Among major languages, two of which might be called a pro-drop language are Japanese and Korean (featuring pronoun deletion not only for subjects, but for practically all grammatical contexts). Chinese, Slavic languages, and American Sign Language also exhibit frequent pro-drop features. In contrast, non-pro-drop is an areal feature of many northern European languages (see Standard Average European), including French, (standard) German, and English. . . . Most Romance languages (with the notable exception of French) are often categorised as pro-drop too, most of them only in the case of subject pronouns . . . Among the Indo-European and Dravidian languages of India, pro-drop is the general rule . . . Outside of northern Europe, most Niger–Congo languages, Khoisan languages of Southern Africa and Austronesian languages of the Western Pacific, pro-drop is the usual pattern in almost all linguistic regions of the world. . . . In many non-pro-drop Niger–Congo or Austronesian languages, like Igbo, Samoan and Fijian, however, subject pronouns do not occur in the same position as a nominal subject and are obligatory, even when the latter is present. . . .

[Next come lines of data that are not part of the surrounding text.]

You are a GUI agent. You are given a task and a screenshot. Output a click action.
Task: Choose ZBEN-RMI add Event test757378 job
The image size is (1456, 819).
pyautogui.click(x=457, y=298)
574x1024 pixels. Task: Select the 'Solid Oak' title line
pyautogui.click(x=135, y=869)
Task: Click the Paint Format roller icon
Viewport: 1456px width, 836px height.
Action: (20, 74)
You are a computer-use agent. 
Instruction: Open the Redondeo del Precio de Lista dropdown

Hmmmm, now things don’t seem so clear. Much will depend on how the languages are categorized.

The next thing we need, after we have a handle on the data, is a scatterplot. Actually a bunch of scatterplots. A scatterplot for each within-country analysis and a scatterplot for the between-country analysis. Outcome of interest on y-axis, predictor of interest on x-axis. OK, the within-country data will have to be plotted in a different way because the predictor and outcome are discrete, but something can be done there.

The point is, we need to see what’s going on. In the within-country analysis, where do we see this correlation and where do we not see it? In the between-country analysis, what countries are driving the correlation?

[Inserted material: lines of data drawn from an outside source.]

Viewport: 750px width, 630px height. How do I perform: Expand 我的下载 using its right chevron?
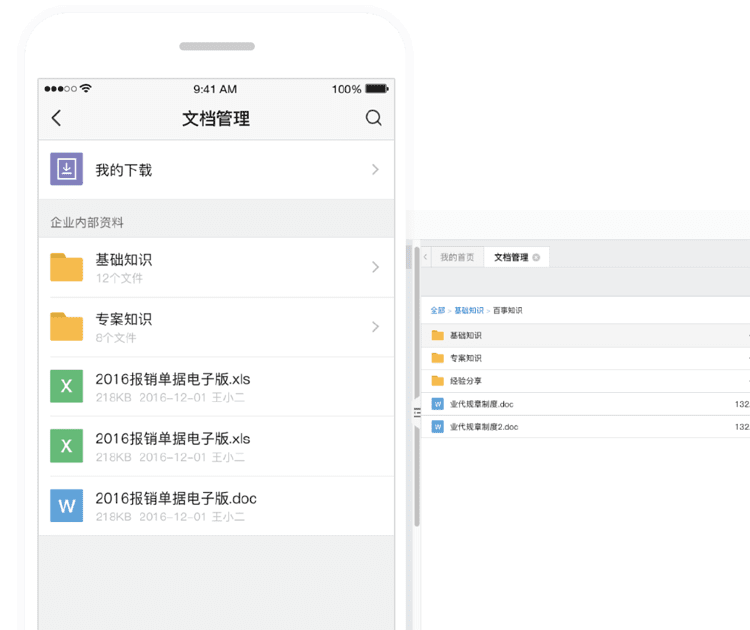tap(375, 170)
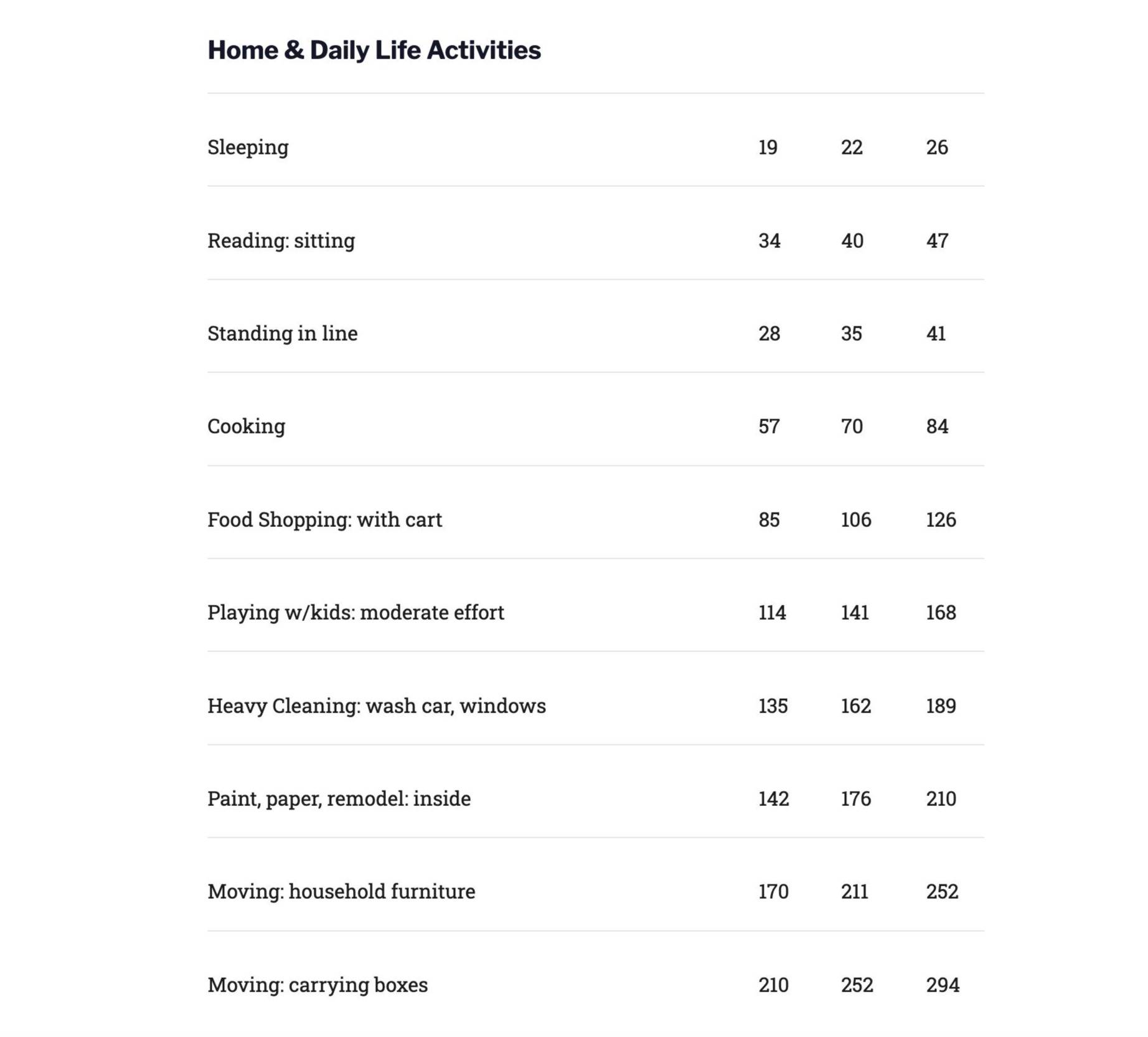Click value 294 for carrying boxes
The width and height of the screenshot is (1148, 1037).
pyautogui.click(x=943, y=985)
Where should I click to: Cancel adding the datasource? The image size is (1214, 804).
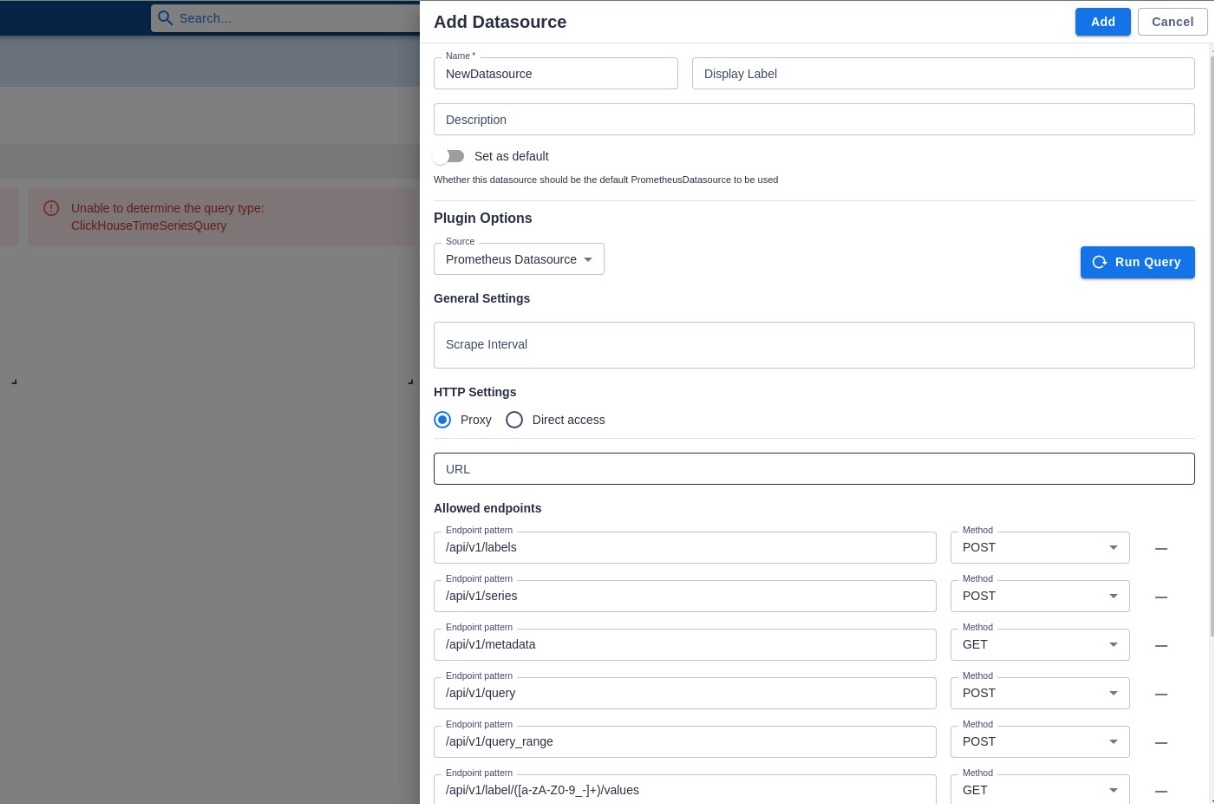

Again, the analysis is all descriptive, and that’s fine, but the point is we need to understand what we’re describing.

I have no idea if the causal claims in this paper are true—given what I’ve seen so far, I see no particular reason to believe the claims. But, in any case, if these patterns are interesting—and I have no idea on that either—then they’re worth understanding. The regression won’t give us understanding; it just chews up the data and gives meaningless claims such as “we find that the magnitude of the effect is substantial and slightly larger for women. Specifically, women who speak a pronoun drop language are 9‐11 percentage points less likely to have completed secondary or tertiary education than women who speak a non‐pronoun drop language. For men, the probability is 8‐10 percentage points.” That way lies madness. We—Science—can do better.

P.S. I scrolled down to the end of the paper and found this sentence which begins the final footnote:

Pronoun drop rules are not perfect measures of ancient collectivism.

Ya think? In all seriousness, who could think that pronoun drop rules are any sort of measure of “ancient collectivism” at all? As Bertrand Russell said, this is one of those views which are so absurd that only very learned men could possibly adopt them.